Morgan también reveló que Birmingham City ya había actuado internamente: “Ha sido sancionado económicamente y, además, no se le ha permitido jugar en varios partidos tras este incidente. Eso ilustra la seriedad con la que se tratan hechos de esta naturaleza”. El club, según se expuso en la vista, aportó referencias personales en las que se le describe como un hombre de carácter intachable.
Entre los goles y la culpa
Sobre el césped, la temporada de Ducksch contaba otra historia. Llegado en agosto desde Werder Bremen por 2 millones de euros, el alemán se había asentado con solvencia en el Championship y las copas domésticas: 11 goles y 2 asistencias en 36 partidos. Un rendimiento sólido, el de un fichaje que empezaba a justificar la inversión.
Ese contraste —el profesional fiable frente al conductor imprudente— es el que ahora deberá gestionar el propio jugador. La sanción de 14 meses sin carnet le acompañará en su vida diaria; la sanción pública, en cada desplazamiento, en cada aparición, en cada comentario en la grada.

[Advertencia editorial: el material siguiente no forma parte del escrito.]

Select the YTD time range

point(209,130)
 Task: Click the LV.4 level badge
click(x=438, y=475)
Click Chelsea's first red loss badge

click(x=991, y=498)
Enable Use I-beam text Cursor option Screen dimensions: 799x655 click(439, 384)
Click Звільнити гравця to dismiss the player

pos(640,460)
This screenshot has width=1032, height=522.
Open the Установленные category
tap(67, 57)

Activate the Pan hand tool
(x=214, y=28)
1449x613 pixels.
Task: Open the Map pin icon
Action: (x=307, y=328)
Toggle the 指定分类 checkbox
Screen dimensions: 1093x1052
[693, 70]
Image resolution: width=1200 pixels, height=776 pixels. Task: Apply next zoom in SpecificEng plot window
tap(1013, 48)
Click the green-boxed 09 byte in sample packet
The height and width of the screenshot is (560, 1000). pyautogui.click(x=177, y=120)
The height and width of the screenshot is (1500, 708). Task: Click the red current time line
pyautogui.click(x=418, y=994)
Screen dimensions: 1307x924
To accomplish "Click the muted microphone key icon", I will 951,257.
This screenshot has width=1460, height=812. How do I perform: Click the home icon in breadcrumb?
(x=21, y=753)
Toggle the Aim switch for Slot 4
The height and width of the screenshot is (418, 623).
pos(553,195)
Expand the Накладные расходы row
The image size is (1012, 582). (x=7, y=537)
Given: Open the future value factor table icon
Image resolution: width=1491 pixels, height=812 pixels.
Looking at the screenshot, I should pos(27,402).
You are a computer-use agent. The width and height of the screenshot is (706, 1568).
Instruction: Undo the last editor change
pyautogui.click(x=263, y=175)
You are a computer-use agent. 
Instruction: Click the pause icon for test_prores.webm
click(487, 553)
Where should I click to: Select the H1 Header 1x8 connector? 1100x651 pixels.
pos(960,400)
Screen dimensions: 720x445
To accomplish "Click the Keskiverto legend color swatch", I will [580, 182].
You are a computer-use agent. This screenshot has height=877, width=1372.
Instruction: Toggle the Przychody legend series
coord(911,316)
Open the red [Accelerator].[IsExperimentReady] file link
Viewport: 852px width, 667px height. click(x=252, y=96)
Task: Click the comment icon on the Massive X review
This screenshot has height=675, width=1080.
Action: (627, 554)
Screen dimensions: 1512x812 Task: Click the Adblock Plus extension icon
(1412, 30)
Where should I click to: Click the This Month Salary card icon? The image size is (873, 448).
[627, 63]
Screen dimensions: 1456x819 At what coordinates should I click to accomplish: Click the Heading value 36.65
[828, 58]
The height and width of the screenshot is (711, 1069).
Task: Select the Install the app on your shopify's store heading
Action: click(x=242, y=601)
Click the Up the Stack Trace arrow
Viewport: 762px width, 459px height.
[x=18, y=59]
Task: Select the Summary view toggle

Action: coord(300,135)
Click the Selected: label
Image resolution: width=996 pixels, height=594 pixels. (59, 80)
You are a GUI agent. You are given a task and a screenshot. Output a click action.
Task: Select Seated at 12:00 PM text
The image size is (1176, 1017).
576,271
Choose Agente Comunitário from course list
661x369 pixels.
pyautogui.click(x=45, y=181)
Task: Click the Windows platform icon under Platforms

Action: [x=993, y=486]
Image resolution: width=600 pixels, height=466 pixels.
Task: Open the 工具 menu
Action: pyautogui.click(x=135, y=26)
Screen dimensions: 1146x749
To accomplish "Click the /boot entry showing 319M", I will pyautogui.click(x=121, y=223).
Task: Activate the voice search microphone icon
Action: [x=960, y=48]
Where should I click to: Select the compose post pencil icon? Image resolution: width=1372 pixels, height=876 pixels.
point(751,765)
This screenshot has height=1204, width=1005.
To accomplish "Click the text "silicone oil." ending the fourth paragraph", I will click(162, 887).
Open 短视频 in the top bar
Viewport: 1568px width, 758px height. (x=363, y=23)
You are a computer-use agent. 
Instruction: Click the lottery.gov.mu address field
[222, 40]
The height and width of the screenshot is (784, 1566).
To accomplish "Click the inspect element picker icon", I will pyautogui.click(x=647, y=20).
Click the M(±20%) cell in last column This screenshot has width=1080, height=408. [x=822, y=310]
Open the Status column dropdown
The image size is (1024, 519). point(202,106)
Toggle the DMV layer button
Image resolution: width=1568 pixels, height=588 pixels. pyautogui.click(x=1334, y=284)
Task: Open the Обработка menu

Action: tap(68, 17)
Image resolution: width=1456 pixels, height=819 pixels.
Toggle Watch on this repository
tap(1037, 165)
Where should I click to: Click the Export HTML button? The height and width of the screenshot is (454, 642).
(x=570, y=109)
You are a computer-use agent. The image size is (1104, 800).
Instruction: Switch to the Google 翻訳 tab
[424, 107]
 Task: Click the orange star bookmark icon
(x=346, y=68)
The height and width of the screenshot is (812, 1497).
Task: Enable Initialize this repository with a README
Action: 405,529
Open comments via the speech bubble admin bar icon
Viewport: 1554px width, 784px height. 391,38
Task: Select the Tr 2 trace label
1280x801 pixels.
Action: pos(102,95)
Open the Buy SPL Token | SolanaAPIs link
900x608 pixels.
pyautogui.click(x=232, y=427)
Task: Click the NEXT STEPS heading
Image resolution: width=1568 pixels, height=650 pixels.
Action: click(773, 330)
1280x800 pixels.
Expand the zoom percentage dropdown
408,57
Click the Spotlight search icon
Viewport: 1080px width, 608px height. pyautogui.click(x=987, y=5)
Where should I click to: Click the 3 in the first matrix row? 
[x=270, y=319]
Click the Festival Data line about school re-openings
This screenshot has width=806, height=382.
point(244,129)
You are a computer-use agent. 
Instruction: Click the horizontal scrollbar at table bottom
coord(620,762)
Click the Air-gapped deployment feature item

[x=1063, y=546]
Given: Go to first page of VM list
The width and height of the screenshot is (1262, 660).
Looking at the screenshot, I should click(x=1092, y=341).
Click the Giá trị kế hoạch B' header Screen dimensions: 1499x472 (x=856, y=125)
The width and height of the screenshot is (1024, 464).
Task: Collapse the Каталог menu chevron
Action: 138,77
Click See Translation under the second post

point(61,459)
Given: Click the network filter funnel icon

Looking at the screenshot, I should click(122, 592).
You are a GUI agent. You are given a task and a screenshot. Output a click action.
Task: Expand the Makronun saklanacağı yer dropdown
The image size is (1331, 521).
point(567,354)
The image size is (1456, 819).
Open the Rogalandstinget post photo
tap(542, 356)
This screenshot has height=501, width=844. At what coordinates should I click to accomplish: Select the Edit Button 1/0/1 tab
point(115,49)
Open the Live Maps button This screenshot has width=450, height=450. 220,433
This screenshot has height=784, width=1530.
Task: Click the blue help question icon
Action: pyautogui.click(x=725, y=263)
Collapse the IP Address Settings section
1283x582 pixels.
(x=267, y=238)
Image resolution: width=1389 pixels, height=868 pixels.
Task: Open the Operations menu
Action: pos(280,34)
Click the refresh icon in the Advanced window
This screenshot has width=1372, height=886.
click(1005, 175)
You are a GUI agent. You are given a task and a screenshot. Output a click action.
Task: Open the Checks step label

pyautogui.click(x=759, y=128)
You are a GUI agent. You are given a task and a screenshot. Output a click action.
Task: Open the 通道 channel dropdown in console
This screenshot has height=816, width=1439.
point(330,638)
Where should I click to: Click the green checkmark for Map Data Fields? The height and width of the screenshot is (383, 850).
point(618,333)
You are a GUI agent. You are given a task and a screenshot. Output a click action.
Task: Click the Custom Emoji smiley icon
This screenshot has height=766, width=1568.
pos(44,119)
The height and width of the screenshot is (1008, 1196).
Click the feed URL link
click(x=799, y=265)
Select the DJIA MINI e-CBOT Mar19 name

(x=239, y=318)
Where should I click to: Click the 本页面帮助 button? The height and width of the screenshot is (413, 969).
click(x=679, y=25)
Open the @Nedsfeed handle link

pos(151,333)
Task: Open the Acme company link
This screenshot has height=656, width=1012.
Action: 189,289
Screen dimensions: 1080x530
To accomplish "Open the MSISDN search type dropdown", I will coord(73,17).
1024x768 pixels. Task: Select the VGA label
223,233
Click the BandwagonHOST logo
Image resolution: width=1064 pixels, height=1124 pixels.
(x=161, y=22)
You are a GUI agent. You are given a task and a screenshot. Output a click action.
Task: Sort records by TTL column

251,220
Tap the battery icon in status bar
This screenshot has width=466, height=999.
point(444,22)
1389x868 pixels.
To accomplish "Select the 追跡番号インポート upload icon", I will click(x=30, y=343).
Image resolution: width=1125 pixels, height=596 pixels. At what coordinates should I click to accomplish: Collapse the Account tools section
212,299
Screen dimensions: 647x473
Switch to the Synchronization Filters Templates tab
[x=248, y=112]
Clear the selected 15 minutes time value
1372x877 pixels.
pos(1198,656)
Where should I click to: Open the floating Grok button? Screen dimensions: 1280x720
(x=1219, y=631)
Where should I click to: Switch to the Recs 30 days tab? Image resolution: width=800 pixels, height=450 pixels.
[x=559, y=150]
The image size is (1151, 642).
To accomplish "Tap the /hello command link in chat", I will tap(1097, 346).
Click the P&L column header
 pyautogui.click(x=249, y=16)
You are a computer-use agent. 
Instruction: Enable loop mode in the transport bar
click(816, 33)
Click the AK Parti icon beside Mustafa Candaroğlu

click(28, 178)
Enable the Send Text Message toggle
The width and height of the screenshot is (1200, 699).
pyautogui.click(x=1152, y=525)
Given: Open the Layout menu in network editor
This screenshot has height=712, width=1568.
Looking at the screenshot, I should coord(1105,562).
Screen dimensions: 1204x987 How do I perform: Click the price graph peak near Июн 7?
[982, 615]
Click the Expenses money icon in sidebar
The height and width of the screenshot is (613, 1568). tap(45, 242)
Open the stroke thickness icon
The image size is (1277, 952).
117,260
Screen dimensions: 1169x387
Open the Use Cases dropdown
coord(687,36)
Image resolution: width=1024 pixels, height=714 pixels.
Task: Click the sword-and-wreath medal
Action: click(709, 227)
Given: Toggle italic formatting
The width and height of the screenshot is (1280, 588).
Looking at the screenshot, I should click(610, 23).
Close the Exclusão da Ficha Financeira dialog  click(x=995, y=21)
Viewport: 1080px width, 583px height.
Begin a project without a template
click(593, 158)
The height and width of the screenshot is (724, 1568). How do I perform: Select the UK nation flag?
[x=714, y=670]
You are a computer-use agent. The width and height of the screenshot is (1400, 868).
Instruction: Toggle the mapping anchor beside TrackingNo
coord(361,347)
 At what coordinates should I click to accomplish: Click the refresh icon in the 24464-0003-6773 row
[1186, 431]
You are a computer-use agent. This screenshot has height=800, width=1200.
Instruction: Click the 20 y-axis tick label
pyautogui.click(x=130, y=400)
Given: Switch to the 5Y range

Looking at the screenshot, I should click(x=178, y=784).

En un fútbol donde cada detalle se mide, el margen de error fuera del campo es cada vez más pequeño. Ducksch ha cruzado esa línea. Ahora le toca algo más difícil que marcar goles en una tarde tensa de Championship: reconstruir su reputación, demostrar que este episodio fue un punto de inflexión y no el principio de una caída.
El balón seguirá rodando en Birmingham. La pregunta es si, cuando el ruido judicial se apague, el delantero alemán será recordado solo por esta noche al volante o por la respuesta que ofrezca a partir de ahora.